はじめまして。アクロストンと申します。
夫・妻である私たちは、2人とも医師で、小学生の子ども2人を育てています。
そして、子ども向け性教育のコンテンツを作成し、ワークショップや公立小学校での授業を行う活動もしています。

今回、「男子のための生理(月経)教室」を開催したので、その様子をお伝えします。

ことの発端は学校(公立小学校)からのこんな依頼。
「女子たちがつぼみスクールを受けている間に男子たちに何かやってください」

※つぼみスクール:ワコール主催の思春期の女の子たちの体の変化や下着の選び方などを学べる授業

だいぶざっくりな依頼(笑)。

もともと4年生の性教育の単元をはじめ保健の授業のご依頼をいただいていたので、信頼されているということかな。
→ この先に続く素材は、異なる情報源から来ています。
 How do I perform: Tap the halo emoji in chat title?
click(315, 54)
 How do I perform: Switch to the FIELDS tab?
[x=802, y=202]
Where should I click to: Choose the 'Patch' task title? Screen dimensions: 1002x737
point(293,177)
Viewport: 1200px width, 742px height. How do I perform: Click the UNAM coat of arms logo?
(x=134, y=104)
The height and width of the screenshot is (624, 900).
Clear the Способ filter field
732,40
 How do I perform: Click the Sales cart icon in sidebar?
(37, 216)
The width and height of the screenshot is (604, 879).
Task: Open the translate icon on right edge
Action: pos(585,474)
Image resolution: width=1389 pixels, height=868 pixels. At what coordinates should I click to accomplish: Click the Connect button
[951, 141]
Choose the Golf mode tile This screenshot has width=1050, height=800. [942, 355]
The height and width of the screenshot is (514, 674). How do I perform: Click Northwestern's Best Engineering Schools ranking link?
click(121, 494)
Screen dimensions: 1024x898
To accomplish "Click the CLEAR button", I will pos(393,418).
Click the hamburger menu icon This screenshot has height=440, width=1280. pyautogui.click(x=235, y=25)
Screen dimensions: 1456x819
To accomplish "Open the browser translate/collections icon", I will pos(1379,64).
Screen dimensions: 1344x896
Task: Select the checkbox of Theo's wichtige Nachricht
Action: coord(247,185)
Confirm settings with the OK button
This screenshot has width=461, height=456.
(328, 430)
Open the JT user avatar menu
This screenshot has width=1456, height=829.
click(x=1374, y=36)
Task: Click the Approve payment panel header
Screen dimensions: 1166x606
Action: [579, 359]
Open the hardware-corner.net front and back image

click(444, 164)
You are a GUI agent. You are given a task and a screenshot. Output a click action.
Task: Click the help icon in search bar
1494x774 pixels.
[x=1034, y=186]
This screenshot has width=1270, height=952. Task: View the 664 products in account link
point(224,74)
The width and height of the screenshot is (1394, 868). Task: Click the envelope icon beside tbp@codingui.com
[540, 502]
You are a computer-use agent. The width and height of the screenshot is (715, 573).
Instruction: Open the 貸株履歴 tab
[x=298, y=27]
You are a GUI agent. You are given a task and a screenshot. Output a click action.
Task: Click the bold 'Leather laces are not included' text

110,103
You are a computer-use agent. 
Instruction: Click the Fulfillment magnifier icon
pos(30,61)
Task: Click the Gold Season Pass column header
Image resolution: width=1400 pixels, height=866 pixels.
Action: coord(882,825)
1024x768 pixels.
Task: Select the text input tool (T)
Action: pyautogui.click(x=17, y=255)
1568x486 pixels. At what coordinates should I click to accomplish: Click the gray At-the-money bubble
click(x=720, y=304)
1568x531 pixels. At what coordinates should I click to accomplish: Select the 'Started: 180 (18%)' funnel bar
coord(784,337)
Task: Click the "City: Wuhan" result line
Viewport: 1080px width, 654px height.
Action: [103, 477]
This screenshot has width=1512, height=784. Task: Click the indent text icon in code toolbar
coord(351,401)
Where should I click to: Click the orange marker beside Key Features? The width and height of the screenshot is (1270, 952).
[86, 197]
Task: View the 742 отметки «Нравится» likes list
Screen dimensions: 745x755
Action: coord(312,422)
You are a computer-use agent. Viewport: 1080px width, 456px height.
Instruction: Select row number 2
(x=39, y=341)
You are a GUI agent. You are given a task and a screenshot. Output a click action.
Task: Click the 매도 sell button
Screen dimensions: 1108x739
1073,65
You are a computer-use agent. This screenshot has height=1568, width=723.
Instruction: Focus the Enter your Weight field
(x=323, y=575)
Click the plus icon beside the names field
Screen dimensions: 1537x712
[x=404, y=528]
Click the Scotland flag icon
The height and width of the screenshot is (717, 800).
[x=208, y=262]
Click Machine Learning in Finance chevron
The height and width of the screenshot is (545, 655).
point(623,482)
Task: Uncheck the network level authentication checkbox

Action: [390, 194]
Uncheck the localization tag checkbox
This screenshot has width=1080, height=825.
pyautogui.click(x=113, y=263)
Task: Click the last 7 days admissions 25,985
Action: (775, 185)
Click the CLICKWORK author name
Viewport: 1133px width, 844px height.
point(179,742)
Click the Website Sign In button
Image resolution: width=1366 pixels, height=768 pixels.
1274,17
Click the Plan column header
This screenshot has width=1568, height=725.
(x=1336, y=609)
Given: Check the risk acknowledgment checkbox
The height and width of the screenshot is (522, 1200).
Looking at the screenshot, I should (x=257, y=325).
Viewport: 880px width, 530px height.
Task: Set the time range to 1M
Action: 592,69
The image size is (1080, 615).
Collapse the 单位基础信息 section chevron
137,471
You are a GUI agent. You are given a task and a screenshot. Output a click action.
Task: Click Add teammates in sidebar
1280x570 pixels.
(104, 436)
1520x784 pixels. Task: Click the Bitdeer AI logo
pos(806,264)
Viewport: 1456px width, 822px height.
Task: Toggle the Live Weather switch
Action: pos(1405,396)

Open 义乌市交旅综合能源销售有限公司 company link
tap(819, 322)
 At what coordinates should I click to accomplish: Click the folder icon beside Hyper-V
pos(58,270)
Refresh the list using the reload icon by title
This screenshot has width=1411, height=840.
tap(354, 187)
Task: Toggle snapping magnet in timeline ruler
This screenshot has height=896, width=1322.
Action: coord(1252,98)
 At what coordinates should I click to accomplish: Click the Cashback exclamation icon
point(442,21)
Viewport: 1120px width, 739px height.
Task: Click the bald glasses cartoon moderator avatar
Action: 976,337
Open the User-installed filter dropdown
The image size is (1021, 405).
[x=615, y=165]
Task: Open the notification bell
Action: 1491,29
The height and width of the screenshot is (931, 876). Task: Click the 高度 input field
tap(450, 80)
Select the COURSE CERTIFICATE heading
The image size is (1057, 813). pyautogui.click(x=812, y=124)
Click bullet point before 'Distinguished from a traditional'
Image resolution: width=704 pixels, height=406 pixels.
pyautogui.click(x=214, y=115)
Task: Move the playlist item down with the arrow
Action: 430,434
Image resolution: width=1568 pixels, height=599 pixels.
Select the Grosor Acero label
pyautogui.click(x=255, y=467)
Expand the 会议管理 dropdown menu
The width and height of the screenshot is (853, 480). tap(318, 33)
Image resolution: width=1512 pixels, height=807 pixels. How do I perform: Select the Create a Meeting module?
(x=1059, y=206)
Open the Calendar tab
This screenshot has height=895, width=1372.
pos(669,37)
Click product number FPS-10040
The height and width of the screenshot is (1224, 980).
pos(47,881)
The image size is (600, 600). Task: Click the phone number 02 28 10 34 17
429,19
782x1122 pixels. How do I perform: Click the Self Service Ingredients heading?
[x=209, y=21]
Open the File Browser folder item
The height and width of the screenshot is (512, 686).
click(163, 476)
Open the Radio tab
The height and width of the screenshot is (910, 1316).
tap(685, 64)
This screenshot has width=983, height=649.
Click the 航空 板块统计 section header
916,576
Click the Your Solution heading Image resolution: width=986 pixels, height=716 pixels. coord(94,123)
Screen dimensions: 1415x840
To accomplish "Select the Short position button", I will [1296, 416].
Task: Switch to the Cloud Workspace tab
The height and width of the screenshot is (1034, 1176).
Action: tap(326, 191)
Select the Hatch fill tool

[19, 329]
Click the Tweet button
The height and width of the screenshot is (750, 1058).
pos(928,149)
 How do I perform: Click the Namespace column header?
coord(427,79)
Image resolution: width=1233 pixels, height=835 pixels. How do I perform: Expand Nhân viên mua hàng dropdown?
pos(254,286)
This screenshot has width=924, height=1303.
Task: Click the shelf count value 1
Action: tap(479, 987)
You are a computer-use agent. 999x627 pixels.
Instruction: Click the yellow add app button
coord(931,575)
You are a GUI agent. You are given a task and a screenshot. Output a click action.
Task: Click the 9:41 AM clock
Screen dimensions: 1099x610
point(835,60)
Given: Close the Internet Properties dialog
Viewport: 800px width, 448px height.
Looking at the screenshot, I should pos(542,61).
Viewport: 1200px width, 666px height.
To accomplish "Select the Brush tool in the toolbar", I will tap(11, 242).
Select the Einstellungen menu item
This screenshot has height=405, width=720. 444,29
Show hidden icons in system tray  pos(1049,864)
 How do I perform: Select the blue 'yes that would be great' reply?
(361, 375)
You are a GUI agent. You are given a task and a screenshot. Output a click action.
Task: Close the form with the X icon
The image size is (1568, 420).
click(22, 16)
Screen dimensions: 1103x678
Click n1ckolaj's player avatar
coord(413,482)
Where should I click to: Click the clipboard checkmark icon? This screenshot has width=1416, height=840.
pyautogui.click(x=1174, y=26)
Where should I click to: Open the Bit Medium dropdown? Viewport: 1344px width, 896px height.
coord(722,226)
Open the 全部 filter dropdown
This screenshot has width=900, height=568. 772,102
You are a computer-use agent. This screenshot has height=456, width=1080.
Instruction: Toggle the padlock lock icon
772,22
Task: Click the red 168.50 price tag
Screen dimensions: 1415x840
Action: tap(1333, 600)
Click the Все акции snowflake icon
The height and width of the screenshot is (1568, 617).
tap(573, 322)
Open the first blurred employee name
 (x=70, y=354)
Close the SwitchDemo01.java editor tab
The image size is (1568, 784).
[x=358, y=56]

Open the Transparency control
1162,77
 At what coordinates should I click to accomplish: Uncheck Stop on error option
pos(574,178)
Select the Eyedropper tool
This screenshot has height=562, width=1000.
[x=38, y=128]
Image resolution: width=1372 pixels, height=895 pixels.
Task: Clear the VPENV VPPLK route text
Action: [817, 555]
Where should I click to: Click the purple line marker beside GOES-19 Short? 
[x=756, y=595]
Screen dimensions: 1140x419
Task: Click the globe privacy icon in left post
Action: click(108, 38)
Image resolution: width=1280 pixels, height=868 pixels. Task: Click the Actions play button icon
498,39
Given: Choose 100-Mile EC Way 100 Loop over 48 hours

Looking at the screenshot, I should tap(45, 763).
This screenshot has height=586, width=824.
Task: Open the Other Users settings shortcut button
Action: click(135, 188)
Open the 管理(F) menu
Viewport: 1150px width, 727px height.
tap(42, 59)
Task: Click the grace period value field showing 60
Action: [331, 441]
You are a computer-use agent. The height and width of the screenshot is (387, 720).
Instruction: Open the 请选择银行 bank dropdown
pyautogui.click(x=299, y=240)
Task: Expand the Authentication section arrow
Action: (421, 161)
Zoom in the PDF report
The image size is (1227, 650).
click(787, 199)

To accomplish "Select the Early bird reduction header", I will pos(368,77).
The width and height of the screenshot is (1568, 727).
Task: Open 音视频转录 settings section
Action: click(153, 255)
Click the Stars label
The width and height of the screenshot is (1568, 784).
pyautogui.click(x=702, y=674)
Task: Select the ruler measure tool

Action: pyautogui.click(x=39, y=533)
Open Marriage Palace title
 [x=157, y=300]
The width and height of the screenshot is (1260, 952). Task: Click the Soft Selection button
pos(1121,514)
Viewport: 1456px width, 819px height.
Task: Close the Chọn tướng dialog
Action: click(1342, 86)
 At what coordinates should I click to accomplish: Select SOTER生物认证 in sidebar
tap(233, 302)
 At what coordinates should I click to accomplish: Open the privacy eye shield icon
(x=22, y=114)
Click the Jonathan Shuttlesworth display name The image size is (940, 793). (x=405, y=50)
と良い解釈をし、私たちがやりたい男子のための性教育の授業を実施してきました。

名付けて【謎解き:避難所での生理用品の配り方】

対象は小5、小6の各学年2クラス、70名ほどの男子たち。

何故このような授業を開催したかというと、東日本大震災、熊本の地震の際の避難所で生理用品が適切に配られなかったところがあるという話が頭からはなれず、そのようなことは二度と起きてほしくないと思ったからです。

震災の時はこんなことを言う男性がいたそうです。

「生理なんて我慢すればいいんだ。汚らわしい」
「一人一つ(ナプキンの個包装を)配れば十分だろう」

もちろん実際の避難所では女性が分配を担当すれば良いとも思いますが、生理用品を適切に配分できるようになるぐらいには男子たちにも知識をつけてほしい。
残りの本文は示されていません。